En cas de lombalgies chroniques, les séances seront plus nombreuses. Les douleurs sont souvent dues à un problème mécanique au niveau de la colonne, avec une cause médicale sous-jacente, de type hernie, arthrose ou pincement. Cela provoque une inflammation qui explique les douleurs. L’ostéopathie ne change pas le problème mécanique et ne fait pas disparaître une arthrose ou une hernie, par exemple. En revanche, l’ostéopathe soigne toutes les contractures, les restrictions de mobilité et les compensations qui se sont développées autour, soit au-dessus, soit en-dessous de la lombaire affectée. L’ostéopathe rétablit les décalages de bassin lorsqu’il y en a, restaure des appuis au sol corrects, fais en sorte que la colonne soit mieux centrée afin que la vertèbre malade soit le moins sollicitée possible. Par ce travail ostéopathique, un bon afflux sanguin est rétabli, donc une bonne oxygénation, ce qui combat le phénomène inflammatoire.

Les conseils post-séance d’Astrid Béguin

  • Soyez actif et pratiquez un exercice physique régulier. Mais si vous n’avez pas fait de sport depuis plusieurs années, reprenez de façon progressive, sans excès. Faites-vous éventuellement coacher pour éviter les blessures et vous remuscler de façon harmonieuse.
  • Renforcez vos abdominaux profonds (transverse et obliques) car ils soutiennent le dos et permettent de se tenir droit.
  • Appliquez du chaud dès que vous sentez une contracture se former (patch ou bouillotte).
  • En cas d’inflammation (hernie, sciatique), adoptez une alimentation anti-inflammatoire. Evitez les aliments qui acidifient le corps (sucres rapides des biscuits, pâtes ou céréales raffinées, produits industrialisés et plats transformés, alcool, café et chocolat, viande rouge et charcuterie, fromages gras…). Buvez de l’eau faiblement minéralisée, à pH basique (Evian, Mont Roucous, Valvert…). Faites la part belle aux aliments alcalinisants (fruits et légumes verts, fruits secs, citron, quinoa, herbes aromatiques, jaune d’oeuf, ail, oignon, pomme de terre).

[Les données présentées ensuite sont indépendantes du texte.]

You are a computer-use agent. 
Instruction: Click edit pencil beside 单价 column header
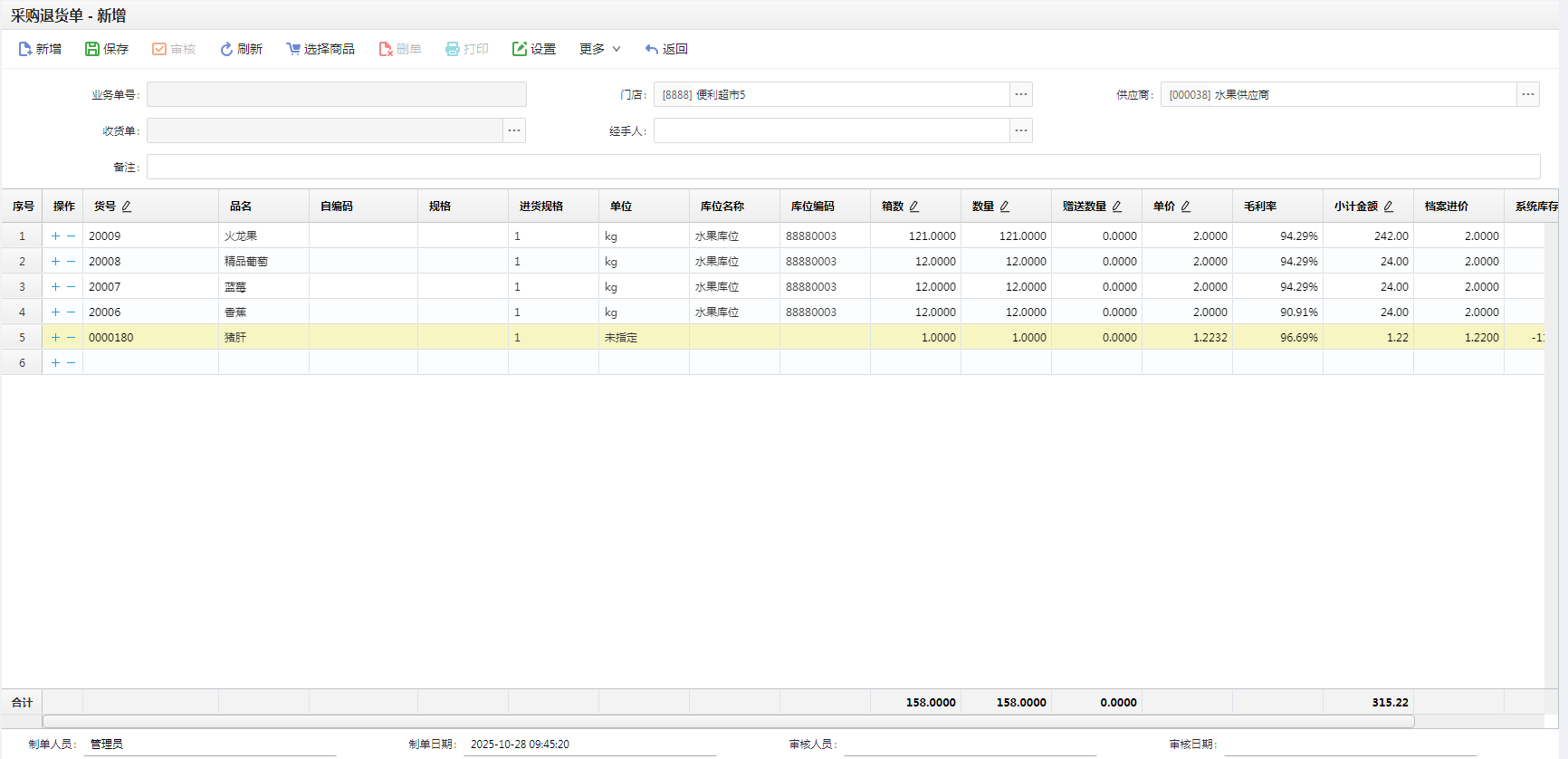(1186, 207)
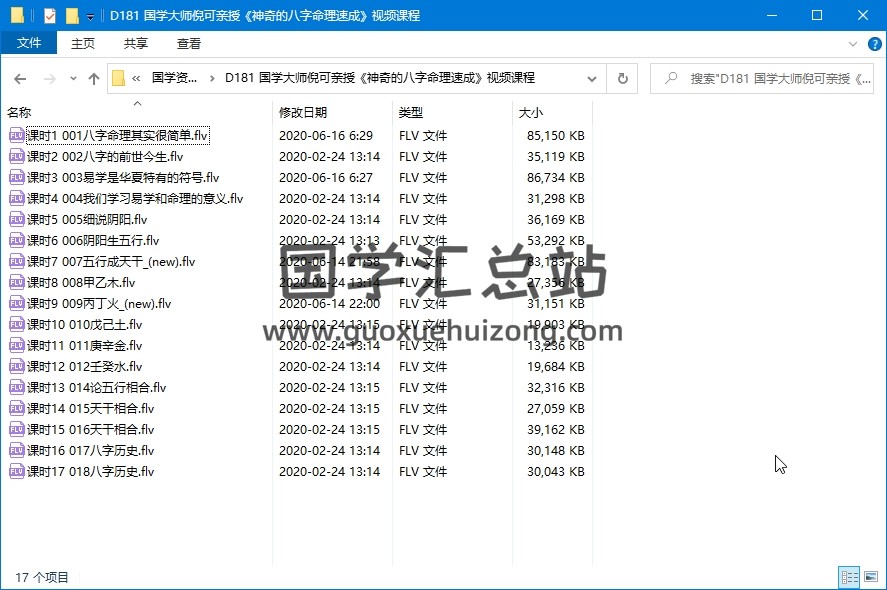This screenshot has width=887, height=590.
Task: Open the recent locations dropdown arrow
Action: tap(72, 78)
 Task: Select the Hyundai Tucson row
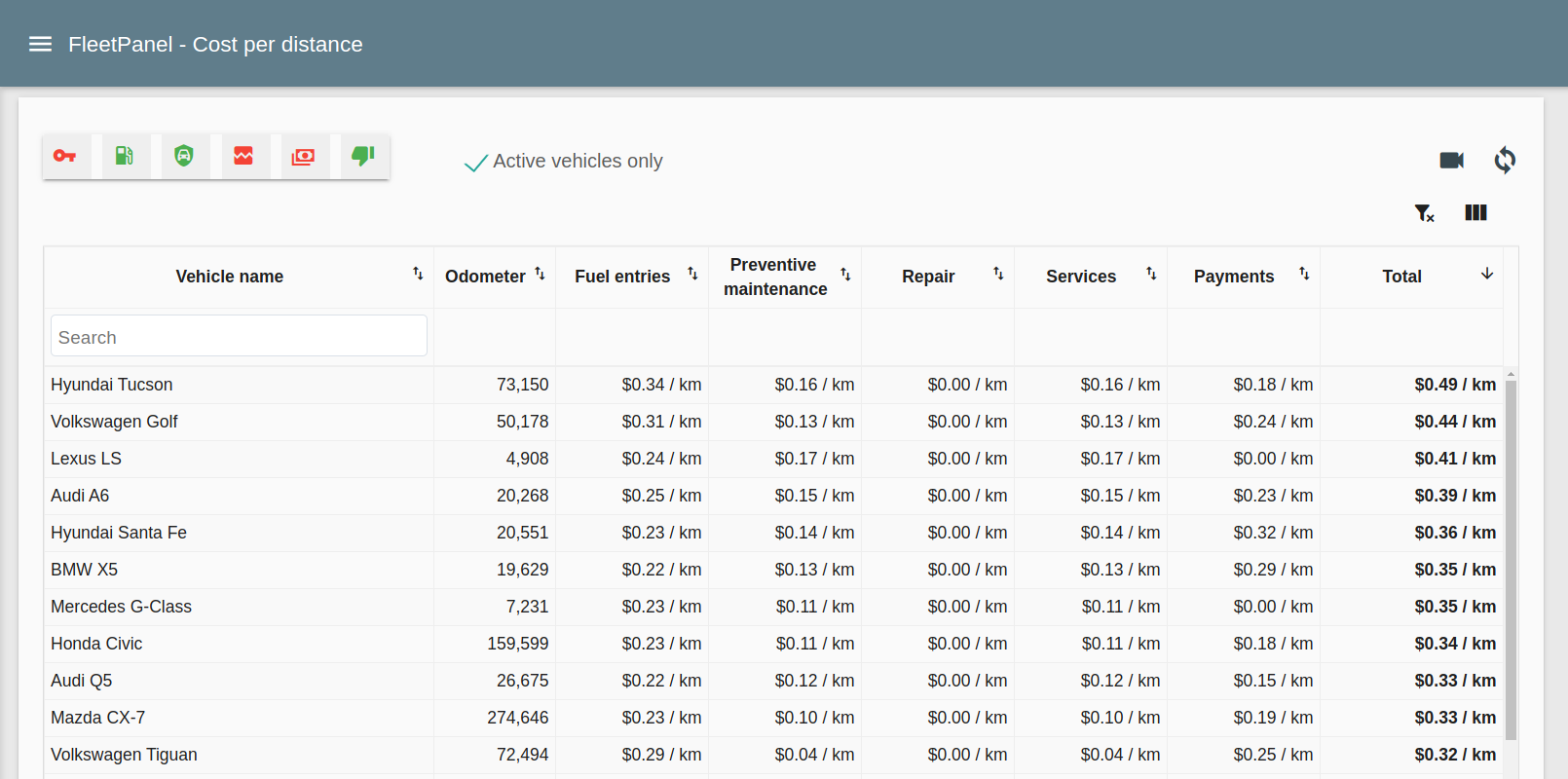coord(112,385)
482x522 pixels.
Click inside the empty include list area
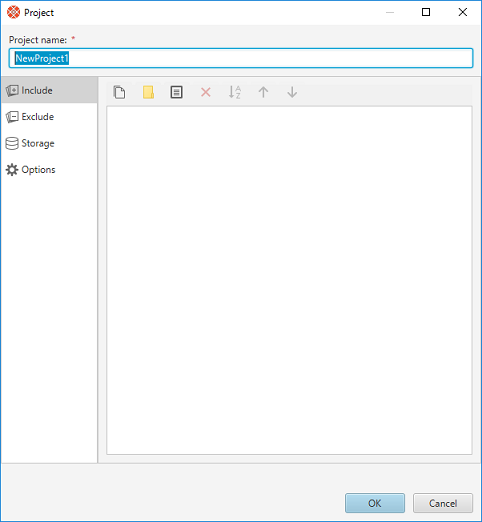pos(289,280)

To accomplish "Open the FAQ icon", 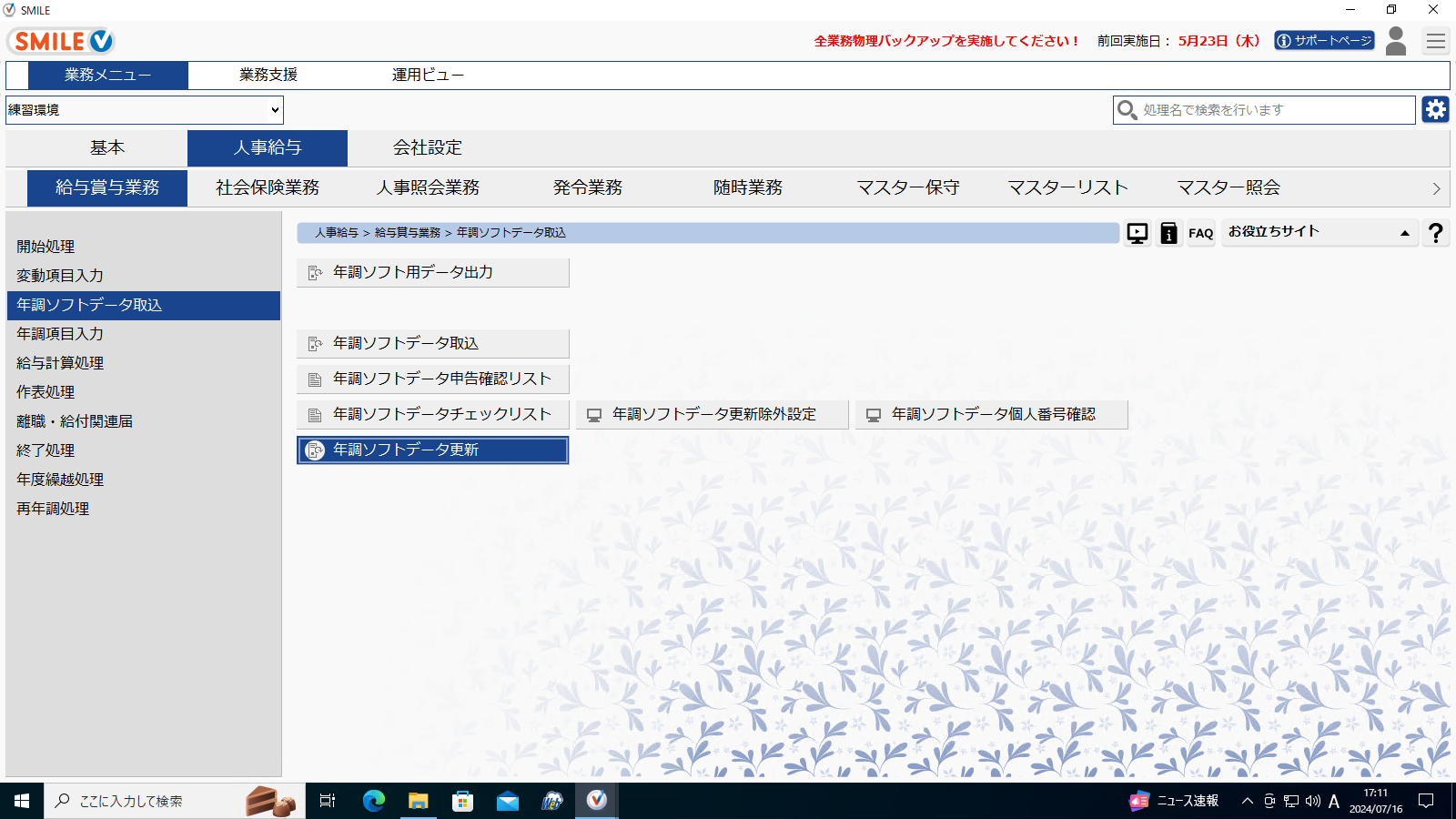I will [1200, 233].
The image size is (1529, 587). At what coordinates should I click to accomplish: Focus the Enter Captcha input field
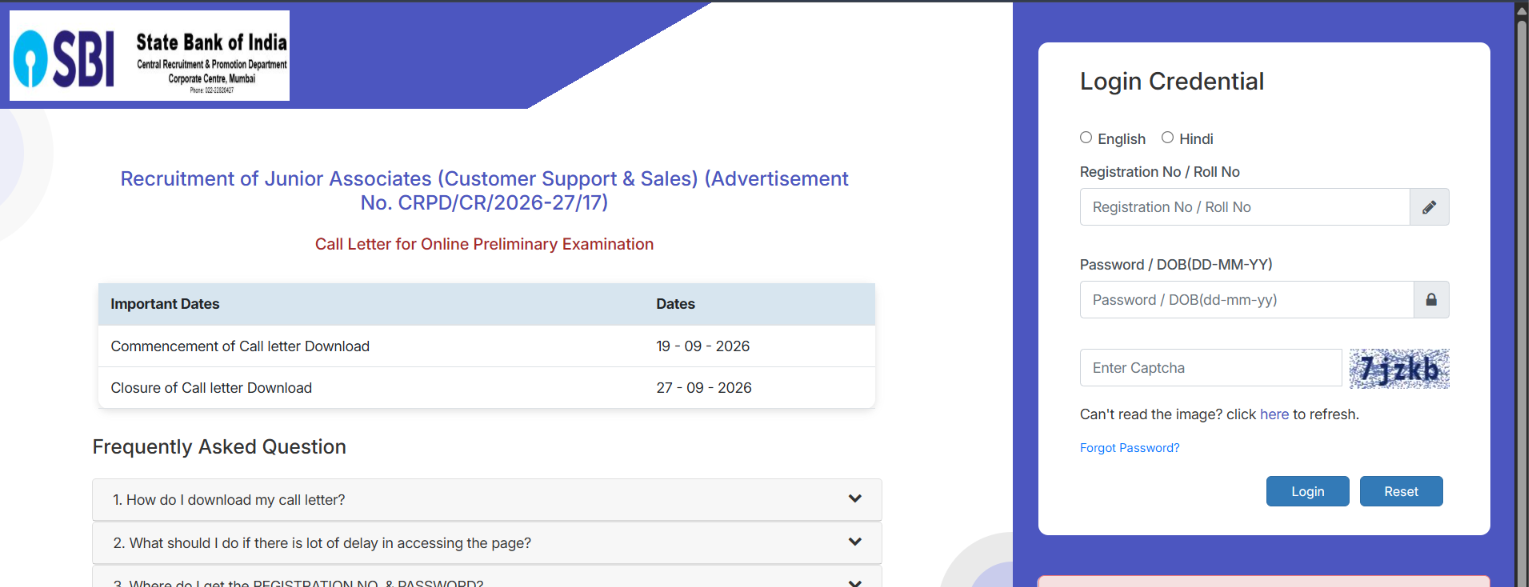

  • Organisez votre poste de travail de façon ergonomique, avec l’écran placé à la hauteur des yeux. Tenez-vous droit, le ventre tonique, évitez de croiser les jambes et posez les pieds bien à plat au sol ou sur un repose-pieds.
  • Si vous travaillez assis, levez-vous régulièrement pour vous détendre et revenir vous asseoir en changeant de position.
  • Si vous travaillez debout, évitez les ballerines et les chaussures sans aucun talon. Préférez vous chausser avec un talon de 3 à 5 cm, afin que les orteils puissent être en contact avec le sol et amortir ainsi les microchocs occasionnées par la marche. Si vous le pouvez, changez de chaussures au cours de la journée.
  • Le yoga est conseillé contre le mal de dos car les mouvements s’effectuent toujours de façon symétrique, avec un échauffement préalable. La colonne est au centre de la pratique avec des flexions, extensions, inclinaisons qui travaillent selon tous ses axes… Préférez un yoga doux, centré sur la respiration et sur le bon alignement de la posture (Hatha yoga, Yoga Iyengar), sans jamais forcer.
  • Faites des massages à l’huile d’arnica, dans laquelle vous pouvez ajouter 2 à 3 gouttes d’huile essentielle d’eucalyptus citronné.
  • En cas de douleurs, prenez des granules d’Arnica 5 CH (une dose ou 10 granules, à répéter plusieurs fois par jour jusqu’à amélioration).